Months ago, Brenda recommended that I read Bird by Bird. Recently, I came across the book as I was browsing the library and was all to happy to try it out. A guide to writing, Bird by Bird read a little like a humorous and neurotic (in a charming way) memoir and was such an addictive read.
Ann Lamott provided a very nurturing guide. She coddled the aspiring writer with pretty obvious writing advice. Keep writing. Don’t write to be published, write to write. Get it all out and screw getting it perfect the first few time. She also rallied to not force your plot on your characters.

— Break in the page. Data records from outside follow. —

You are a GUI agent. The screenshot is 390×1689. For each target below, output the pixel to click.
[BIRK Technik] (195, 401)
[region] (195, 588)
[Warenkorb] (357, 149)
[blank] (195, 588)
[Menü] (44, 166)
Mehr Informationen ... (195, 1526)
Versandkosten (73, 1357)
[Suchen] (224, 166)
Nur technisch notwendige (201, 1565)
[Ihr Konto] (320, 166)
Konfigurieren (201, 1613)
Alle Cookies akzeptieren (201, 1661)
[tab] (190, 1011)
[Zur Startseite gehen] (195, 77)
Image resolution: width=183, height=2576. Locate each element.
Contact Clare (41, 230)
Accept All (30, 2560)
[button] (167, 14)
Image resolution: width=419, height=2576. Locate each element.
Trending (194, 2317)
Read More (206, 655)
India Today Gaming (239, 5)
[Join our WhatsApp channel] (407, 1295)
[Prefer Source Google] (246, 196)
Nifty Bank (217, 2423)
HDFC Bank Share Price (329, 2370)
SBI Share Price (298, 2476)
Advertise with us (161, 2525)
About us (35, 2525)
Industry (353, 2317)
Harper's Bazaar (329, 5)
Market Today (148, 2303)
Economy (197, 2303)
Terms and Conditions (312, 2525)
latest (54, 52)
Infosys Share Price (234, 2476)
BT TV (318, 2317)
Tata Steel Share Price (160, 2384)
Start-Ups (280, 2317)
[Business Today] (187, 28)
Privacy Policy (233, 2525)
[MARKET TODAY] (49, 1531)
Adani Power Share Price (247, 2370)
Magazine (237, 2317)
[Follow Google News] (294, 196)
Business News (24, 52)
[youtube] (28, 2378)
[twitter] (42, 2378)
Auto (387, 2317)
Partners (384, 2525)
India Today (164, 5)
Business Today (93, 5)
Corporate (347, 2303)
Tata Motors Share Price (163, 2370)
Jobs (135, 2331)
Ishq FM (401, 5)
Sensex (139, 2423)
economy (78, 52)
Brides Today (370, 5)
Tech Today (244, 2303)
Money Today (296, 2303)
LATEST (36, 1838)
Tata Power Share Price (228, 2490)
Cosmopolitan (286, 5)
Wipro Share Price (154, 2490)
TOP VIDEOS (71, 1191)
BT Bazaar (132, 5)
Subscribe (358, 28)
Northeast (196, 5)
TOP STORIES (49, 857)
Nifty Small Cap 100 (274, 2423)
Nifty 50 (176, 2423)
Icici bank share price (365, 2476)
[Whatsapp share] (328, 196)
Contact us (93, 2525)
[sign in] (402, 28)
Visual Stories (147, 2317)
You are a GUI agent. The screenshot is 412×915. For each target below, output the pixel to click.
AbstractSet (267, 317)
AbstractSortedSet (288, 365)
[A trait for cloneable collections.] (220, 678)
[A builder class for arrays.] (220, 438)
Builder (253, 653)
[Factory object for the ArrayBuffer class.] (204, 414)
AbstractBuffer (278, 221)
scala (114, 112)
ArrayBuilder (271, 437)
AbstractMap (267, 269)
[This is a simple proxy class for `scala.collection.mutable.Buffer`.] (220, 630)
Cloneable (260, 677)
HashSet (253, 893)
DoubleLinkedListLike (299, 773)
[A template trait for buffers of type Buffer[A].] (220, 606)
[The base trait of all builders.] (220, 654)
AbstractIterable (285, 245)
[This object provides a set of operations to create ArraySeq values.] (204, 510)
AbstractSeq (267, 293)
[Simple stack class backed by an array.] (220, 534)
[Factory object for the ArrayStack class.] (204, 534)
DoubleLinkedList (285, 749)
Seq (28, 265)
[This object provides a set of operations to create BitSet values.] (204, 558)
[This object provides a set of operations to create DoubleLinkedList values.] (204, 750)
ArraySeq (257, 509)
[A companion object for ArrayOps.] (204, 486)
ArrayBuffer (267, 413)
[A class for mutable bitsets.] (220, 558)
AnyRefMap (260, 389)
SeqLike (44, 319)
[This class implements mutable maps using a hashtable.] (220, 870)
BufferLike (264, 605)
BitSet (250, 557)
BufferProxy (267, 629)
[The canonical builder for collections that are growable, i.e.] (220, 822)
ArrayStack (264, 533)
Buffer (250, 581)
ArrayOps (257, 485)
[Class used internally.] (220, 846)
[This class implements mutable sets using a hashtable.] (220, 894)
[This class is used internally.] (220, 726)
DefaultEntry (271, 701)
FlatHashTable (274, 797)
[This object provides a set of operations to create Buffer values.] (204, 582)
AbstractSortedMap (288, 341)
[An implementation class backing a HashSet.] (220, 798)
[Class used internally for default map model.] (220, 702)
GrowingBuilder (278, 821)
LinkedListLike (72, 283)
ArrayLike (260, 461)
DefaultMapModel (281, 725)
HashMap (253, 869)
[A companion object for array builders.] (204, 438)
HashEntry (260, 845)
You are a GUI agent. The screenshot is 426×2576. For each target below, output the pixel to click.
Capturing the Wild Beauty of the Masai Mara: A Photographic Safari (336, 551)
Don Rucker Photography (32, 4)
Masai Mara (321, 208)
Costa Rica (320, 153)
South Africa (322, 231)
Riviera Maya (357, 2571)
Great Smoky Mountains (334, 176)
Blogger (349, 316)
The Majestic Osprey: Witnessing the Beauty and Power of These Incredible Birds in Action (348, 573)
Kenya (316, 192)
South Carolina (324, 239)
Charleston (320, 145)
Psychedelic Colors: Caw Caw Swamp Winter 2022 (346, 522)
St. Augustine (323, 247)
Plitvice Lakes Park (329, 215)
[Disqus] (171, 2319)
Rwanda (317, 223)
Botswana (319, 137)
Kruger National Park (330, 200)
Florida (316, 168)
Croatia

Get to know the characters as they develop through writing, and if the plot doesn’t suit their way of life or personalities, ditch the plot and let the characters lead and navigate the story. I thought this “get to know your characters” approach very liberating and whimsical and it made me want to try writing fiction. In the end, the fact that she made me laugh out loud with her personal anecdotes, appreciate how versatile gardens are as metaphors, (I already turned in the library book or I’d share that excerpt on gardens with you), and made me consider writing fiction just for the sake of writing, has made this book one of my favorite books this year.
I can’t say enough how Bird by Bird was an enjoyable read, even for those who don’t write creatively. There was one piece of advice that spoke to me. I thought it was great general life advice regarding those frenemies who are prone to schadenfreude. Her advice is simply to be rid of them.
I don’t think you have time to waste not writing because you are afraid you won’t be good enough at it, and I don’t think you have time to waste on someone who does not respond to you with kindness and respect. You don’t want to spend your time around people who make you hold your breath. You can’t fill up when you’re holding you breath. And writing is about filling up, filling up when you are empty, letting images and ideas and smells run down like water – just as writing is also about dealing with the emptiness. The emptiness destroys enough writers without the help of some friend or spouse.
More Excerpts
“Novels ought to have hope; at least, American novels ought to have hope. French novels don’t need to. We mostly win wars, they lose them. Of course, they did hide more Jews than many other countries, and this is a form of winning.”
“You avoid forcing your characters to march too steadily to the drumbeat of your artistic purpose. You leave some measure of real freedom for your characters to be themselves. And if minor characters show an inclination to become major characters, as they’re apt to do, you at least give them a shot at it, because in the world of fiction it may take many pages before you find out who the major characters really are, just as in the real world it may take you many years to find out that the stranger you talked to once for half an hour in the railroad station may have done more to point you to where your true homeland lies than your priest or your bet friend or even your psychiatrist.”
Recommended Reading:
Two years ago, I read Stephen King’s On Writing and loved it. Also a guide on writing and memoir.